Among the roving and appreciative crowds at the second day of the DSC Jaipur Literary festival, the word ‘cerebral’ has been floating about a lot.
The consensus seems to be that the organizers have this year abandoned appeals to populism, in the form of mega-famous guests like Oprah Winfrey, Candace Bushnell and Salman Rushdie, in favour of a cast of a more intellectual ilk.
While the rumour that Pakistani author Mohammed Hanif’s no-show was because he had been denied a visa was swiftly quashed by the festival directors, after last year’s Rushdie debacle, the debate about who should be allowed to speak and where, still provides an undercurrent to many of the discussions, on and off stage.
In a session titled, ‘The Writer and the State,’ the Argentine-Chilean author and human activist Ariel Dorfman, who was forced to leave Chile after the military coup in 1973, spoke about the life of a writer in exile: “Exile is a very good place to write,” Dorfman said, “but you have to write from the complication and not lie about it.”
Sudeep Chakravarti spoke about sedition laws imposed by the Indian state, and his feeling of alienation, even while writing in a place where he belongs. “Businesses have become extensions of the state,” said Chakravarti, also a Mint columnist. “For acquiring land in Orissa, people were shot dead by the state police. We are living in dangerous times.”
Against this rather solemn background, three writers from very different cultures were eliciting uproarious laughter, and taking it in turns to deride their respective homelands. Deborah Moggach, the screenwriter best known to the audience as the author of The Best Exotic Marigold Hotel, her novel about “outsourcing Britain’s old people to India” that was made into a hit film last year, spoke about the English and their inordinate sense of embarrassment. The fount of British comedy, she said, is that “English people make jokes because we are incredibly embarrassed and sexually repressed, so we just make jokes about it.”

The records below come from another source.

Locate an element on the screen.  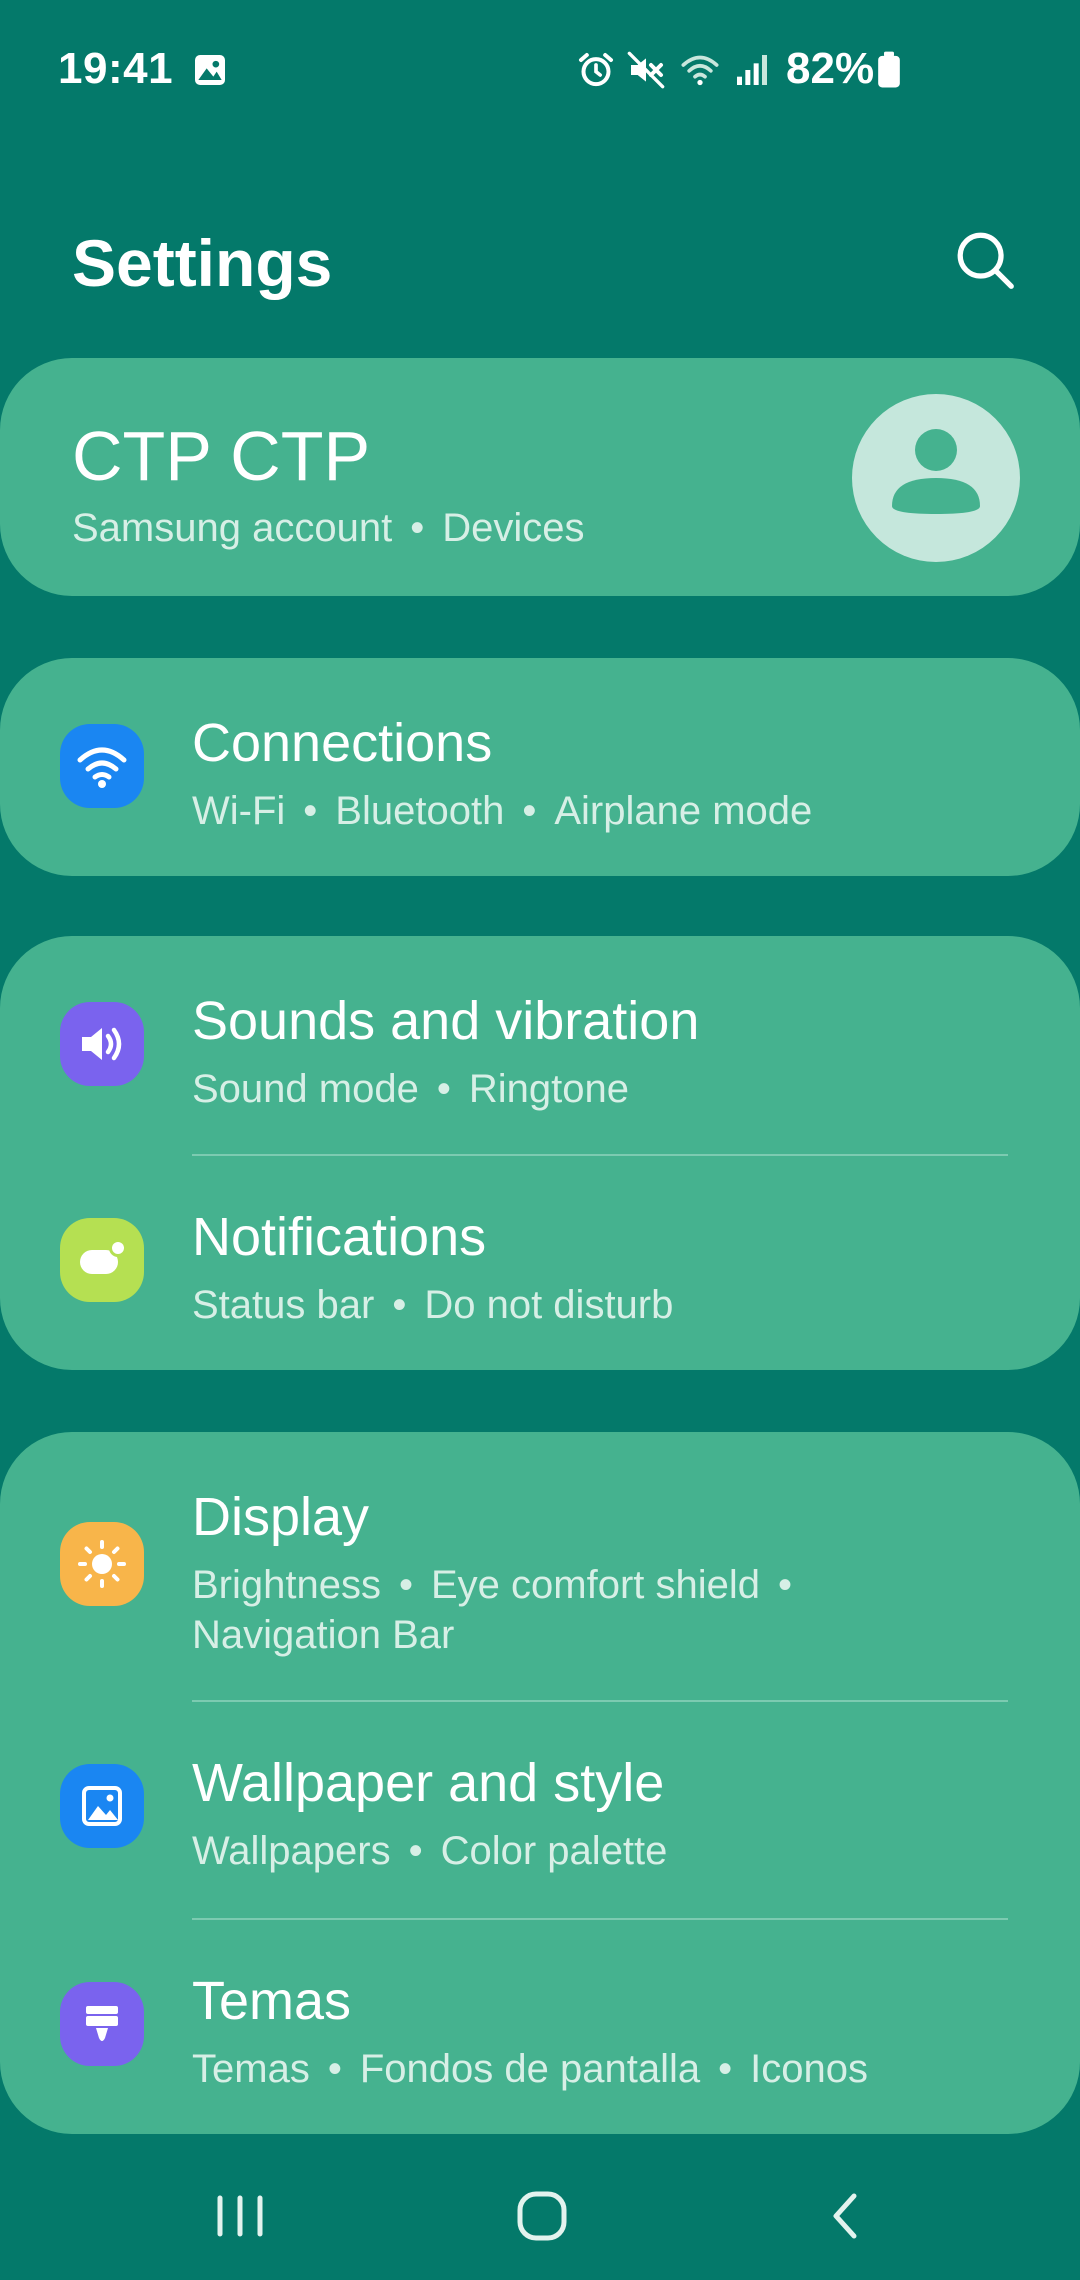
connections-icon-tile is located at coordinates (102, 766).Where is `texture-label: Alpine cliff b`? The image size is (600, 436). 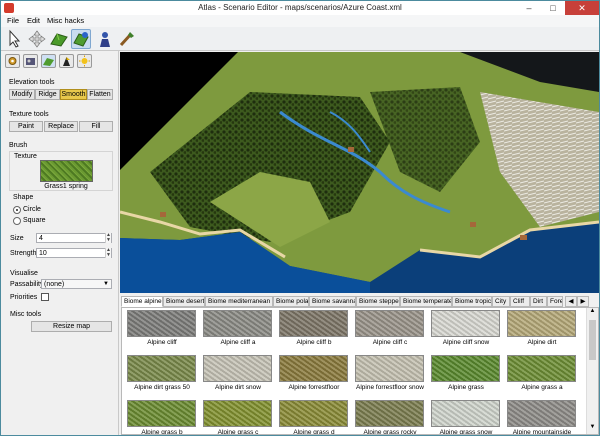
texture-label: Alpine cliff b is located at coordinates (314, 342).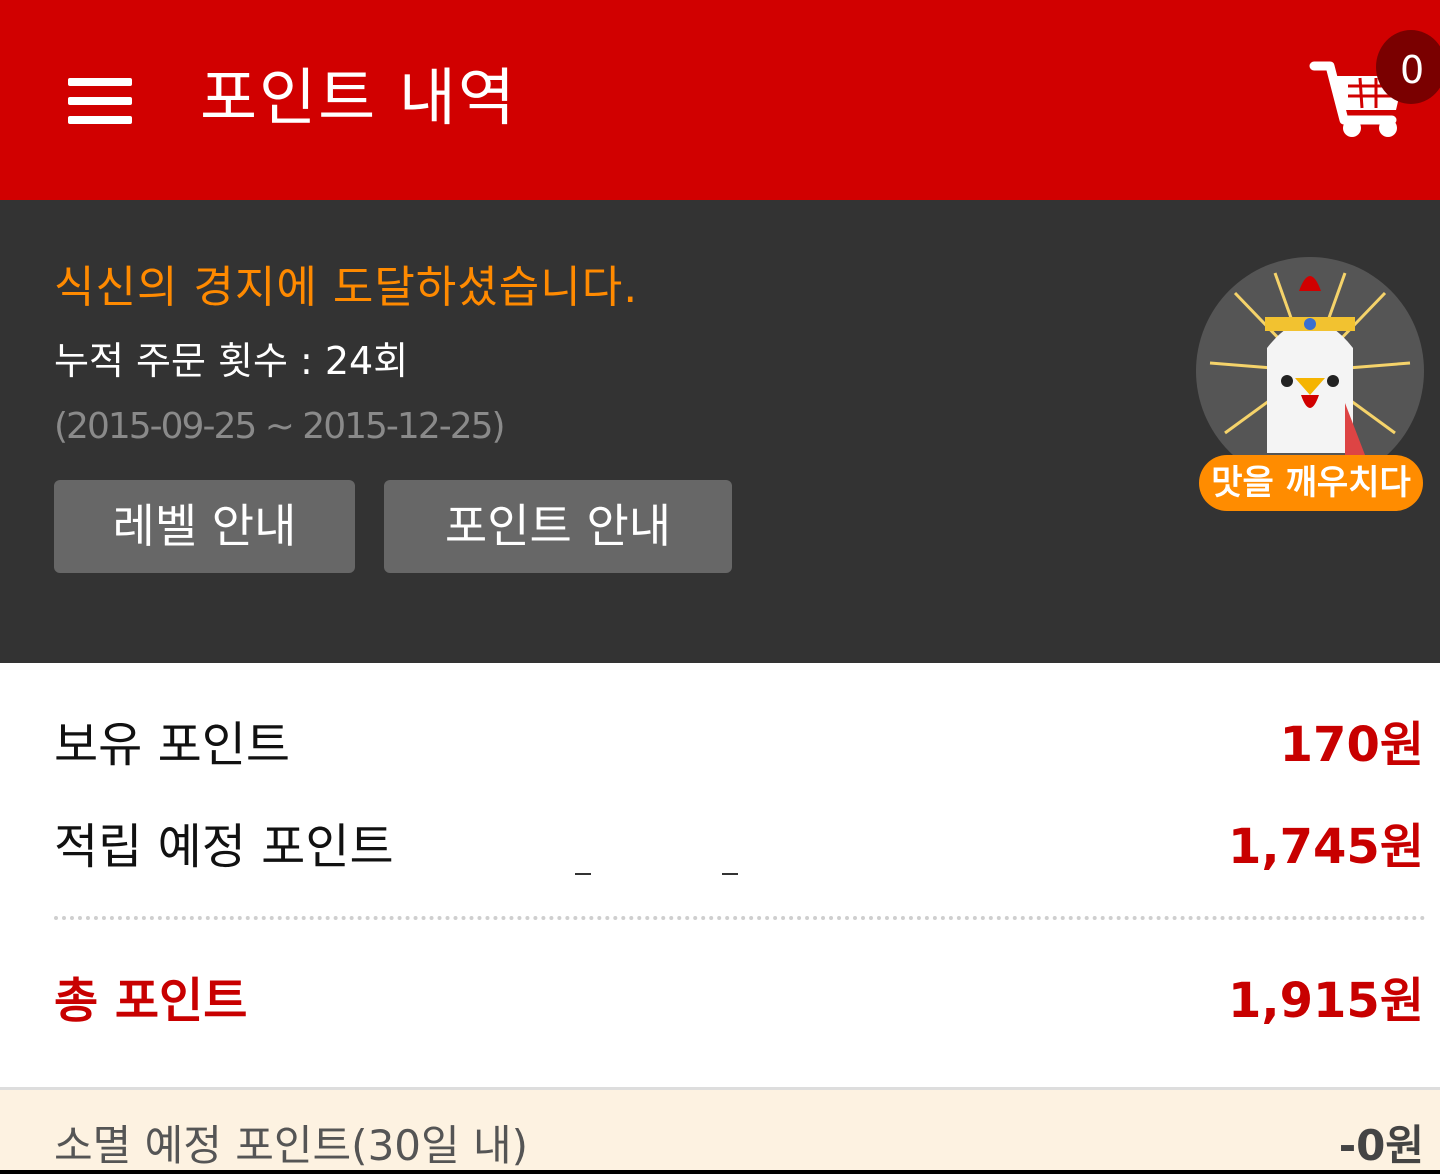 The width and height of the screenshot is (1440, 1174). Describe the element at coordinates (558, 526) in the screenshot. I see `point-guide-button: 포인트 안내` at that location.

Not to be outdone by Moggach’s self-deprecation, Gary Shteyngart’s speech about being a Russian-American Jew writing for a culture in which “no one reads” was sprinkled with one-liners that would have made Woody Allen proud. Shteyngart described his novel Super Sad True Love Story, which won the 2011 Wodehouse prize for comic fiction, saying it was: “set in the future, where a completely illiterate USA is about to fall apart… so, next Tuesday.”
“Writing in America is very exciting because nobody reads books, so you can write pretty much whatever you want,” he continued. “In Russia, everybody takes offence. My last review was headlined ‘Balding Traitor Betrays Motherland’ -- and that was the positive review.”
Manu Joseph, the Indian author and journalist, piled in at this point. “I’m from a country that is desperate to be offended,” Joseph said. “NRI (non-resident Indian) nuts, the guys who grew up in Madras cracking those exams and then went to the US and get offended about almost anything that you say about India. Why don’t you come here and be patriotic, which is very difficult?”
Emerging from the hilarity, there was a serious point to be made, and Moggach summed it up articulately: “People bracket comic novels in a genre which they shouldn’t,” she said. “There is a distinction between seriousness and solemnity. They think that if you are solemn, you are writing profound stuff. But if you are serious you can be extremely funny.”
Joseph, whose latest novel, The Illicit Happiness of Other People, laces the story of a tragedy in a highly dysfunctional south Indian family with plenty of wry humour, agreed: “What is called comedy works because there is an element of truth in it. It’s about accuracy. There’s a distinction between something that is just flippant or frivolous. There is something sad about most comic novels.”
In the panel on the writer and the state, Dorfman and his fellow panelists had struggled with the so-called “Orwell proposition: if you’re going to be an honest political writer, you have to be most critical of your own side.”
The panelists in the comedy session had a fuller answer to that. “My books are fairly political,” said Shteyngart. “In my book there’s only one party -- the bi-partisan party. I’m very angry about American politics and Russian politics and I don’t know much about Indian politics, but I’m sure I’ll be angry about them too once I do.”
In each of the panelists’ books, the comedy works to highlight a sad political or social truth, whether the impossibility of a 12-year-old boy breaking out of the gloomy mould of the Indian academic system, the sad reality of getting old in a country that offers little solace to its senior citizens, or the stultification of the American political system. And the comedy works powerfully.
As Moggach said, “I think that there is no situation where there is not humour, because life is just so ironic and strange and weird. My mother had dementia for two years and it was extremely harrowing but it was also very funny. It wasn’t just relentlessly tragic and I think that if we write relentlessly tragically people don’t get the humanity.”
Not that comic writers have the easier job. Shteyngart bemoaned the difficulty of writing good jokes: “It’s so hard! I don’t even write these books anymore -- I just out-source them to India,” he quipped, “but when I used to write them myself it was so hard.”